AIM OF THE EXERCISE: Except for the pictures, write out all the records that follow exactly.

────

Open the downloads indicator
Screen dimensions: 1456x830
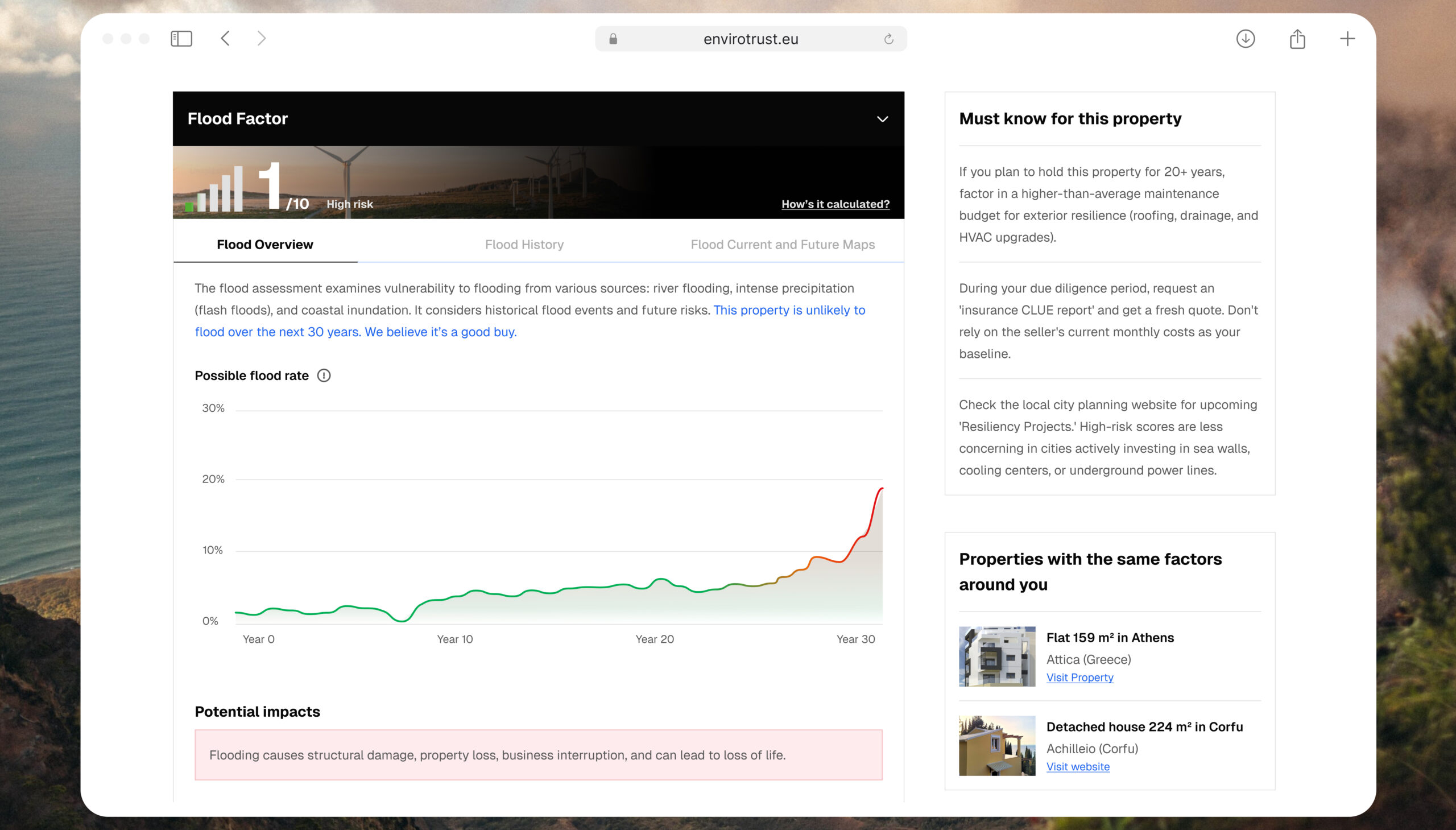[x=1245, y=38]
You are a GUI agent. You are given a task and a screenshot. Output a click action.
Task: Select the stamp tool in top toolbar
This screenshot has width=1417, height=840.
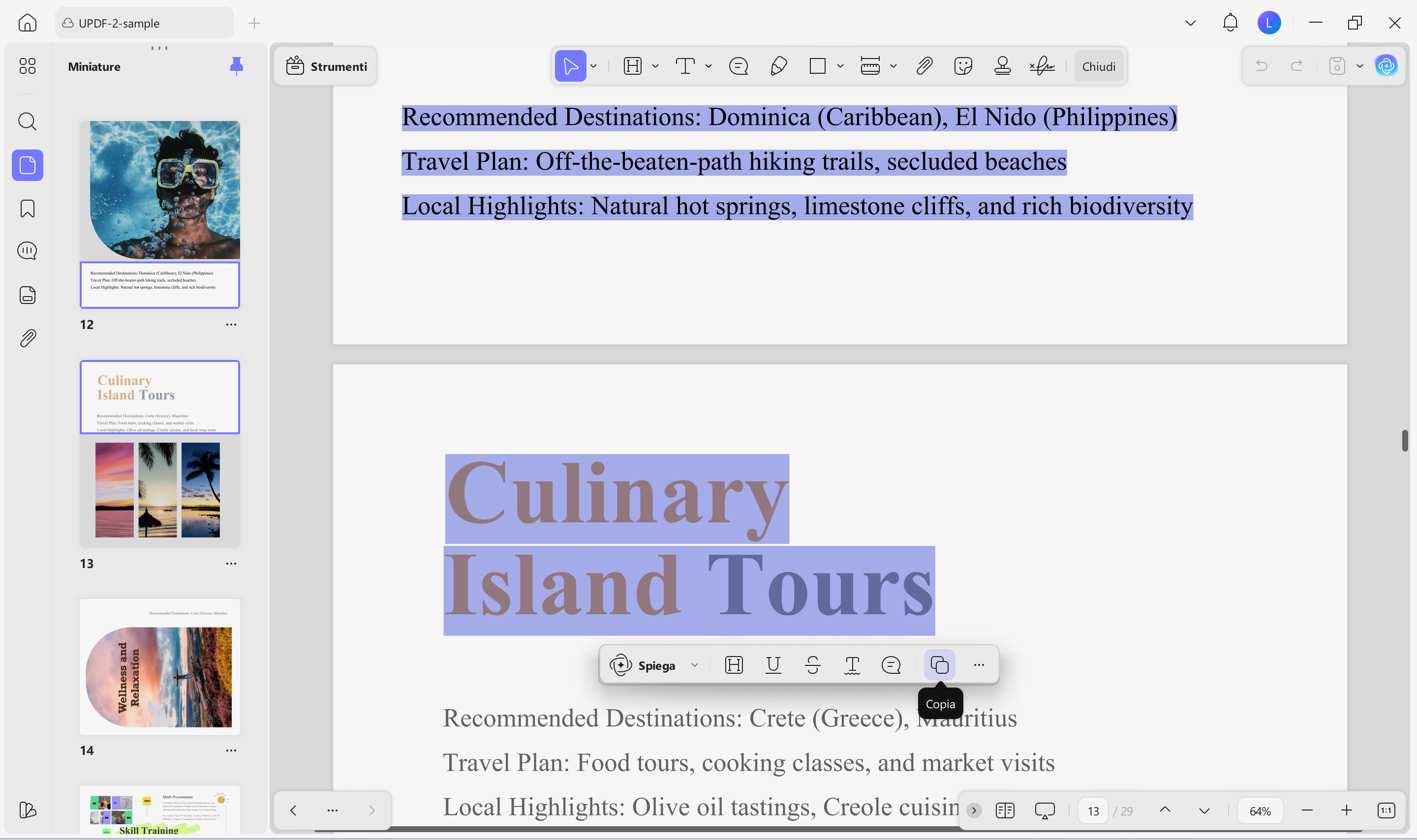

────

RESULT:
Open the downloads indicator
Screen dimensions: 1456x830
[x=1245, y=38]
You are a GUI agent. You are given a task and a screenshot. Output a click action.
Task: Select the stamp tool in top toolbar
This screenshot has width=1417, height=840.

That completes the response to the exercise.